I stopped flashing my bright lights altogether. I figured since my odds of selecting people who deserved such behavior wasn’t 100% accurate, it was best not to do it at all.

Still, following the logic of The Junk Drawer Principle, I always felt entitled to allowing my driving be that aspect of my life in which I didn’t have to improve; that part of my personality and behavior where I didn’t have to be in control, in check. The one thing I could just let go to hell.

That was until I read A greater psychology, the psychological thought of Sri Aurobindo, Edited by A.S Dalal. I was enthralled by the vision and scope of this man’s psychology. His knowledge of Western psychology was astonishing yet, what attracted me the most to it was his inclusion of spiritual development as part of someone’s psychological identity.
It was not an easy book.

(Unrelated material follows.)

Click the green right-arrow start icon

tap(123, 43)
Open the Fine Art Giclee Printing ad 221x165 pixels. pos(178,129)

I had had it for about ten years prior. I remember trying to read it before and I just couldn’t get into it. Well, I finally did and I am a better human for it.
The one thing that impacted me the most was when I read that one’s spiritual growth should have a positive effect and great influence in one’s mind, body, and spirit. It all should be reflected in our being and behavior, in who we are and how we act at any given moment, all the time.

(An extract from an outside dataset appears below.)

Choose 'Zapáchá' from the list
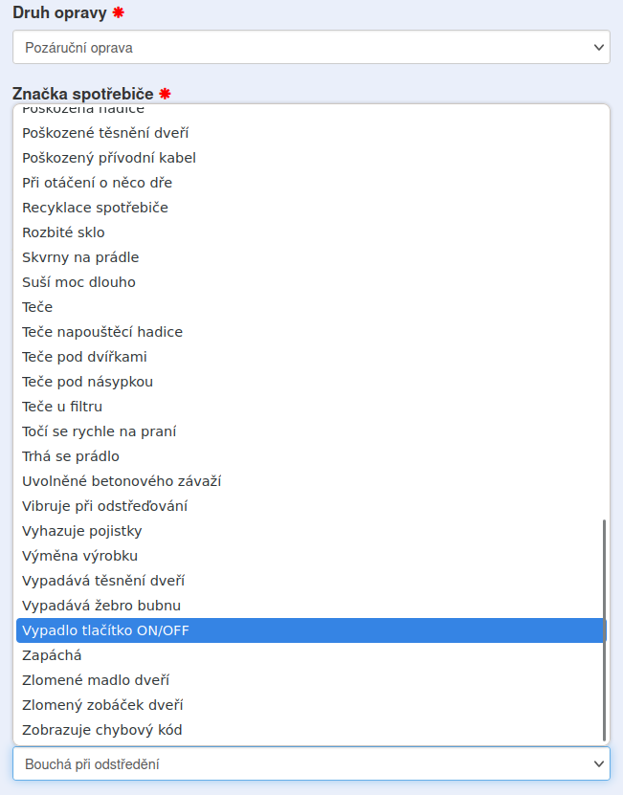This screenshot has width=623, height=795. 53,655
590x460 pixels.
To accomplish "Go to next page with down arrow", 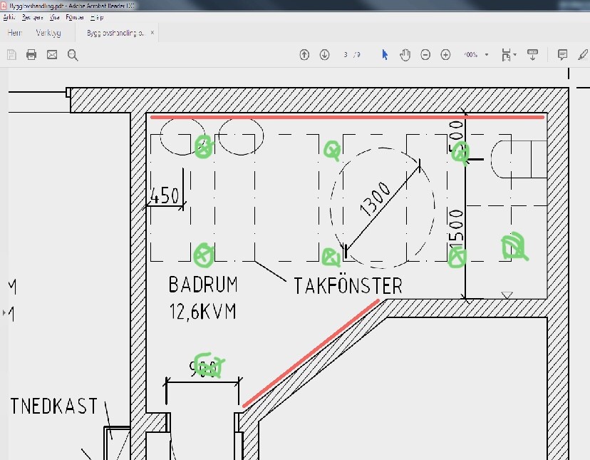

A few months ago my partner and I moved to Desert Hot Springs from San Diego. We still work in San Diego three days a week making our commute of almost 150 miles a solid two hours each way. The two-lane highways connecting the I-15 and the I-10, the 215 and the 60, made my “junk drawer” difficult to bear. I felt so spiritually connected and balanced four days a week but, once I got in the car to go back to San Diego, I just lost it. I couldn’t handle the lane-hogs. I would find myself yelling “SLOW TRAFFIC STAY RIGHT!!!” I couldn’t stand people changing lanes without using their turn signals, talking on their cell phones, tailgating others: all things I had stopped doing long ago.

I found myself becoming one of them, doing all the things I had worked hard to eliminate from my life and I realized that perhaps I still had some growing and learning to do. It was obvious I needed to reacquaint myself with the lessons learned. It was time to practice what I know.

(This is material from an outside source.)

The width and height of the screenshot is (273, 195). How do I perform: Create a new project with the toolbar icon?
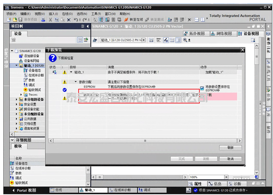9,20
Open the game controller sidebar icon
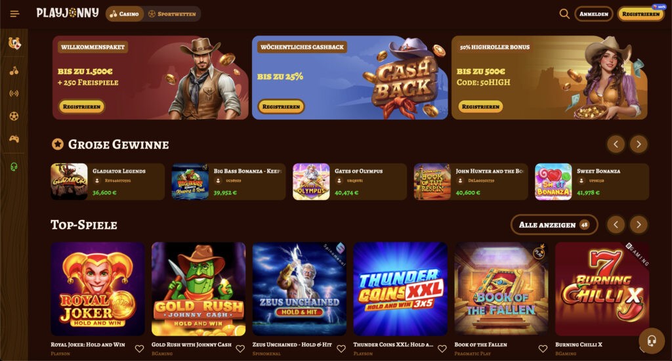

When I find myself aggravated by someone’s driving there are a few techniques that make my life immediately better:

1. I take a deep breath and hold it for 4 seconds allowing myself to really feel the anger; but when I exhale, I visualize all the negative energy in my mind, body and spirit leave along with my body’s toxins. Then I calmly take another gentle breath and focus on a pleasant thought.
2. I give people the benefit of the doubt knowing that it’s not a gift I give them but rather a gift I give myself. After all, we human beings have a tendency to get distracted with our problems, worries, or situations that keep us from being in the moment.
3. I practice compassion. I have no way of knowing the sorrows and suffering that people carry with them everywhere they go, including while driving. If the person in front is suffering or in pain, how could they focus on their driving?

Yes, I have decided that my spiritual growth should be reflected in everything I do. No more “junk drawer” … at least not the way it used to be.
I have since learned that I can still hang on to The Junk Drawer Principle but my junk drawer doesn’t have to be the chaos it used to be. I can still have one aspect of my personality where everything goes, everything but the negative, what I should discard, and what is useless and doesn’t serve me any more.
I can as well have one drawer where I can put all those miscellaneous things that don’t belong in any organized part of the house yet…there is nothing wrong with discarding what I know I will not use and getting good drawer dividers.